The organization itself officially supports the “right of return”—in other words, the Israel’s destruction as a Jewish state. In order to thwart the chances of peace, HRW Executive Director Kenneth Roth sent a letter to then-US President Bill Clinton when he was forming his parameters to resolve the Israeli-Palestinian conflict, demanding not to leave out the “right of return.” I don’t remember HRW expressing support for the “right of return” of tens of millions of people who were banished from their homelands in the 1940s as part of the implementation of the right to self-determination and the mass population swaps which were a norm during those years. There is one rule for the world, and a different rule for Israel. This is how “rights organizations” are helping strengthen the Palestinian rejectionism and destroy the chance for a reconciliation and an agreement.

Two of HRW’s three co-founders are Natan Sharansky and Robert Bernstein. Their plan was to create a body body that would defend human rights in non-democratic countries, but over the years Israel became the organization’s main focus. Bernstein published an article in the New York Times in which he renounced the direction taken by the organization. As for Sharansky, this is not the organization he hoped for, either. HRW’s key donor in recent years is George Soros, whose support is guaranteed to any organization hostile towards Israel.

We must also admit that there is nothing unique about HRW. The same thing happened to other bodies which were supposed to deal with human rights. It may be understandable when it happens to bodies like the United Nation’s Human Rights Council, which have an automatic majority of dark countries, but organizations like HRW and Amnesty are supposed to be different. They are supposed to be active primarily in countries where there is no democracy, no self-criticism and no rule of law. But these bodies have turned into the long arm of the dark majority. Most of them support the “right of return” and are sympathetic towards Islamic terror. Amnesty employed Moazzam Begg, who is affiliated with the Taliban, and HRW hired the services of Shawan Jabarin, who is connected to the Popular Front for the Liberation of Palestine.
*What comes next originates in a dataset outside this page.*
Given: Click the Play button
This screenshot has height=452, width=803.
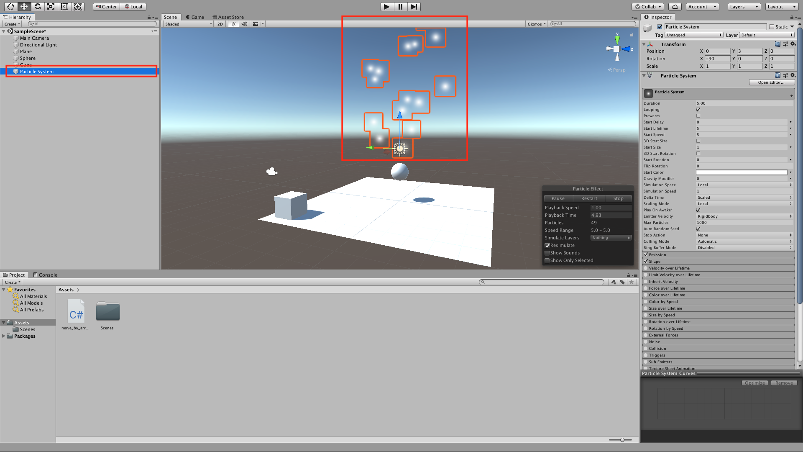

Nevertheless, banning entry is not the way to fight bodies with a clear anti-Israel agenda, because the only outcome is more headlines and more articles against Israel. It’s true that France, the United States, Britain and Canada have lists of barred people, sometimes based exclusively on political views. But when it comes to Israel, every banned entry creates a wave of hostile reports which we could do without. The damage exceeds the benefit.

So what can be done? The simplest and most logical move: Preventing funding that originates from bodies supporting the BDS movement or denying Israel’s right to exist as a Jewish and democratic state. A democratic state can and should give critical bodies full freedom of action, but there is a difference between bodies working to improve the situation and bodies serving the battle against the state’s actual existence. There is no other state which allows foundations that act against its existence to fund organizations within the country. This absurdity must be stopped in Israel too.